表1 低盐腌制大头菜感官检查、酸度、糖及盐含量Table 1 Sensory examination，acidity，the content of sugar and salt with Low-salinity Pickled Turnip

2.3 16S rDNA、26S rDNA的D1/D2序列的PCR扩增和产物纯化

用改进的SDS-CTAB法分别提取细菌X1、X2、X3、X4、X5、X6、X7和酵母Y1、Y2共9株菌的基因组DNA，以此为模板，用引物Eu27f和1490R PCR扩增16S rDNA序列，用引物NL1和NL4 PCR扩增26S rDNA的D1/D2序列。PCR产物经质量分数为0.7%的琼脂糖电泳检测，7株细菌进行16S rDNA全长序列的PCR扩增；2株酵母进行26S rDNA的D1/D2序列扩增后，都得到了稳定且清晰的特异条带，片段分别大约1500bp和600bp，结果如图1、图2所示。

图1 菌株的16S rDNA电泳图谱Fig.1 PCR amplification of 16S rDNA

图2 菌株的26S rDNA电泳图谱Fig.2 PCR amplification of 26S rDNA

2.4 系统发育分析

将测序结果经BLAST分析多重比对后，利用MEGA4.0构建系统发育树，得到与测序菌株亲缘关系最近的菌株，结果见图3、图4。Stackebrandt等[8]认为当16S rRNA的序列同源性≥97%时可以认为是一个属，序列同源性≥98%时则可以认为是一个种。从腐败变质的真空包装腌制大头菜中分离得到7株细菌，2株酵母，其中5株为Bacillus属，1株为Lysinibacillus属，2株为Candida属，1株为非培养细菌的同源菌。
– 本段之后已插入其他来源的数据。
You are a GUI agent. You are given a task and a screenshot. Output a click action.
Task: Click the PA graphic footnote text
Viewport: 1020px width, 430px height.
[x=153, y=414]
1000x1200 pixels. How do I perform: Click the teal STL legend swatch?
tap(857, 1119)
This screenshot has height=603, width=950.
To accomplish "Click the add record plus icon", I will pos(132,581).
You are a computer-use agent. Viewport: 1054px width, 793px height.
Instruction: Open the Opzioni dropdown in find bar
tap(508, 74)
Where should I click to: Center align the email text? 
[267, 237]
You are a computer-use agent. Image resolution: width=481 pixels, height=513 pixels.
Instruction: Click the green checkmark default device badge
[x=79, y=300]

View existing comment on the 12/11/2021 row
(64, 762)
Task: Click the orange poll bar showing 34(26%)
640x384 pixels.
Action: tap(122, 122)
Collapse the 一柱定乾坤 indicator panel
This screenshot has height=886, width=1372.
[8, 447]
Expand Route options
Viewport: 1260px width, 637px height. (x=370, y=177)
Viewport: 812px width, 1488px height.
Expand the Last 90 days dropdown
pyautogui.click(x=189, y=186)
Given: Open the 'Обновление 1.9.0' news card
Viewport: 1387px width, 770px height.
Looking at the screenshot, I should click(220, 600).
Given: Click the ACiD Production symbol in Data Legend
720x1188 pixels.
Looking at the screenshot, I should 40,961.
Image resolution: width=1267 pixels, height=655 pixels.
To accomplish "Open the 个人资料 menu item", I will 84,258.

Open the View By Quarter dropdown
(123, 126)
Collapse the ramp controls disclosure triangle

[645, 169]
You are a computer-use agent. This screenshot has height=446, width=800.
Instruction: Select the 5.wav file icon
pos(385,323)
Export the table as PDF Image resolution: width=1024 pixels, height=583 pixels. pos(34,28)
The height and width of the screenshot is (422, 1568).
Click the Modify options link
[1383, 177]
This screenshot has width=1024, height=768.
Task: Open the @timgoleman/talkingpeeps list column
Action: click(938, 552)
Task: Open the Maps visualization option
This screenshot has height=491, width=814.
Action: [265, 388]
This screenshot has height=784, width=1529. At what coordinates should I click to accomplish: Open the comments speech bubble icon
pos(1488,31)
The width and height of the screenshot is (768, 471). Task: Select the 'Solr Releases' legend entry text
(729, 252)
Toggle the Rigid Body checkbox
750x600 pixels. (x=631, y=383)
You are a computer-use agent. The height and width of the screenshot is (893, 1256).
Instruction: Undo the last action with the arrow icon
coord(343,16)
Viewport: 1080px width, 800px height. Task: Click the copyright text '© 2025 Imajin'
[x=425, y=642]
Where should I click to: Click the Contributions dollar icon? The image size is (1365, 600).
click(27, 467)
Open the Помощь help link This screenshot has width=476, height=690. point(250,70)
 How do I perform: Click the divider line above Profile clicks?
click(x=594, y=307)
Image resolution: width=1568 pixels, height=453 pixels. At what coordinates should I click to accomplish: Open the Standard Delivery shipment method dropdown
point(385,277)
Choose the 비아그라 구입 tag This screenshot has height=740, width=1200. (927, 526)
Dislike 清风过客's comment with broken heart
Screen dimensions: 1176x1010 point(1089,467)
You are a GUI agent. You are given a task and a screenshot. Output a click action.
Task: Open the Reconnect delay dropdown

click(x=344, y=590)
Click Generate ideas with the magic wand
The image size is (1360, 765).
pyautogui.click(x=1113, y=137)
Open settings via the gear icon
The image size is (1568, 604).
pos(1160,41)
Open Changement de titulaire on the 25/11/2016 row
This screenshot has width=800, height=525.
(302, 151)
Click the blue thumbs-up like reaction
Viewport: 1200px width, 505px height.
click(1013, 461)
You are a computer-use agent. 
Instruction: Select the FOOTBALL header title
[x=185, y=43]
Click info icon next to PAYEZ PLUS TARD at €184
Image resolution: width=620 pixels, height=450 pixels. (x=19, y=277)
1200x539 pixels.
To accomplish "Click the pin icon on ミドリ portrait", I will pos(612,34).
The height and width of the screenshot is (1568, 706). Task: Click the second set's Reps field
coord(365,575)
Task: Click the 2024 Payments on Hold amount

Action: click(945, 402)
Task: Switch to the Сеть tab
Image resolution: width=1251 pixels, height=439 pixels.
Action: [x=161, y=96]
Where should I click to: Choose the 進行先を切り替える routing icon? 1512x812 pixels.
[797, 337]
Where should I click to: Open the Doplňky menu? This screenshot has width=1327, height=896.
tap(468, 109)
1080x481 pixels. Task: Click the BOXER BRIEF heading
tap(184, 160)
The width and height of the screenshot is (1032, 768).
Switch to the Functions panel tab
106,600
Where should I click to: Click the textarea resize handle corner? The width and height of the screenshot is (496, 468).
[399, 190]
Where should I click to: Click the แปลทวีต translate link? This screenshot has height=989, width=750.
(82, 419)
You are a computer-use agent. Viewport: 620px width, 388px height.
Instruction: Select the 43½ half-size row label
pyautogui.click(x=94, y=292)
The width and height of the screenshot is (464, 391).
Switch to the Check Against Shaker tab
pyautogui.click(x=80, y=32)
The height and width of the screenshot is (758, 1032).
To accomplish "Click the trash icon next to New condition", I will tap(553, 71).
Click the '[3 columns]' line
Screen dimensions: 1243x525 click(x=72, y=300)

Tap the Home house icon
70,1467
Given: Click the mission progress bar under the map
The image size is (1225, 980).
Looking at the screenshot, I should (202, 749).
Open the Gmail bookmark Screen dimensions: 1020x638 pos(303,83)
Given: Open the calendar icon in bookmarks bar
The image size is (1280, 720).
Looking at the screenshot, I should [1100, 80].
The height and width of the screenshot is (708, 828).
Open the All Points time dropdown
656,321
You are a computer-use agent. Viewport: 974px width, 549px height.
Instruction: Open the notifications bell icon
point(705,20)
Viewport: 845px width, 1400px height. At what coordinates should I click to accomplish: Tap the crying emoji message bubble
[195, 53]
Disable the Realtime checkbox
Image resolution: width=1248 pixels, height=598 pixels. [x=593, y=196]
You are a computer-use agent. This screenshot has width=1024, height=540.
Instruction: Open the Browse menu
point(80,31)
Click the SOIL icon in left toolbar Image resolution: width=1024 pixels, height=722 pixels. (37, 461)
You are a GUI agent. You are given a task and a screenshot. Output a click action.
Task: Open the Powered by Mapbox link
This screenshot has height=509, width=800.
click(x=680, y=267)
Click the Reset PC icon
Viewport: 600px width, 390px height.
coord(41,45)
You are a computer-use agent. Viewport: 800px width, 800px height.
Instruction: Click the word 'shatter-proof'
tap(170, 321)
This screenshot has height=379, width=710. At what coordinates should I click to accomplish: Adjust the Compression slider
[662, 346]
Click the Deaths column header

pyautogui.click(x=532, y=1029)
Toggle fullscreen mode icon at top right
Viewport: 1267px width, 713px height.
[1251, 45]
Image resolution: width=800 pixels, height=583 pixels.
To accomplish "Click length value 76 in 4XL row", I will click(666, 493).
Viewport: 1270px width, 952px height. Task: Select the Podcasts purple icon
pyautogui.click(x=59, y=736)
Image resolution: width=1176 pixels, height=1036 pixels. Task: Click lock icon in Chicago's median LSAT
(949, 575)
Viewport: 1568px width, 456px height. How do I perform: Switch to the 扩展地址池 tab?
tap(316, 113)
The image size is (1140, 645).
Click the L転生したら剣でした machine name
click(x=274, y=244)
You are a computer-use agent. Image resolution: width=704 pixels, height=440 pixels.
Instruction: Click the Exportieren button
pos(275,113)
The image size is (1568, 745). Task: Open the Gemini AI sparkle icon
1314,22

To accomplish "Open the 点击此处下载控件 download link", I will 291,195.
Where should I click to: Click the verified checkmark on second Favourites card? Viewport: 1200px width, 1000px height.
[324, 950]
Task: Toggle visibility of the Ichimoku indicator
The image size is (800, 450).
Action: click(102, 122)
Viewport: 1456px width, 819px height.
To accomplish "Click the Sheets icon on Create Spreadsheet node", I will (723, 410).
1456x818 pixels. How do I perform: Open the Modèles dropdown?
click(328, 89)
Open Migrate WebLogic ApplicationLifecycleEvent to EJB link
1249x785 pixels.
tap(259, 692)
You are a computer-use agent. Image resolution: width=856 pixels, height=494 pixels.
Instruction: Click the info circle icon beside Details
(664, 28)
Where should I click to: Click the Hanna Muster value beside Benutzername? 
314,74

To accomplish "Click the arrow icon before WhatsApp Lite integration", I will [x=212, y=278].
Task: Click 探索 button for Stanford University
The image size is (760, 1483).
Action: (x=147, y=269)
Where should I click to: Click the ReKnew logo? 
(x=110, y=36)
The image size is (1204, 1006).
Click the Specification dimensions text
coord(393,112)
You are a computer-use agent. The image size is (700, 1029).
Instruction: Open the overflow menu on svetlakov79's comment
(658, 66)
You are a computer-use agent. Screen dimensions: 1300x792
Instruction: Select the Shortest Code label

由图3可知，菌株X5和Lysinibacillus sphaericus相似性为97%，其余菌株的相似性为99%～100%，菌株X1与芽孢杆菌属的Bacillus sp.WPCB 165亲缘关系最近，菌株X2与芽孢杆菌属的枯草芽孢杆菌Bacillus subtilis strain Y J001亲缘关系最近，菌株X3与芽孢杆菌属的巨大芽孢杆菌Bacillus megaterium strain PRE9亲缘关系最近，菌株X4与芽孢杆菌属的嗜硼芽孢杆菌Bacillus boroniphilus strain CM25亲缘关系最近，菌株X5与球形赖氨酸芽孢杆菌Lysinibacillus sphaericus亲缘关系最近，菌株X6与芽孢杆菌属的Bacillus gibsonii strain S-2亲缘关系最近，菌株X7与Uncultured bacterium clone GZ84亲缘关系最近；由图4可知，菌株Y1与念珠菌属的Candida pararugosa strain UWFP-348亲缘关系最近，菌株Y2与念珠菌属的Candida zemplinina strain CEC RMe-S-7亲缘关系最近。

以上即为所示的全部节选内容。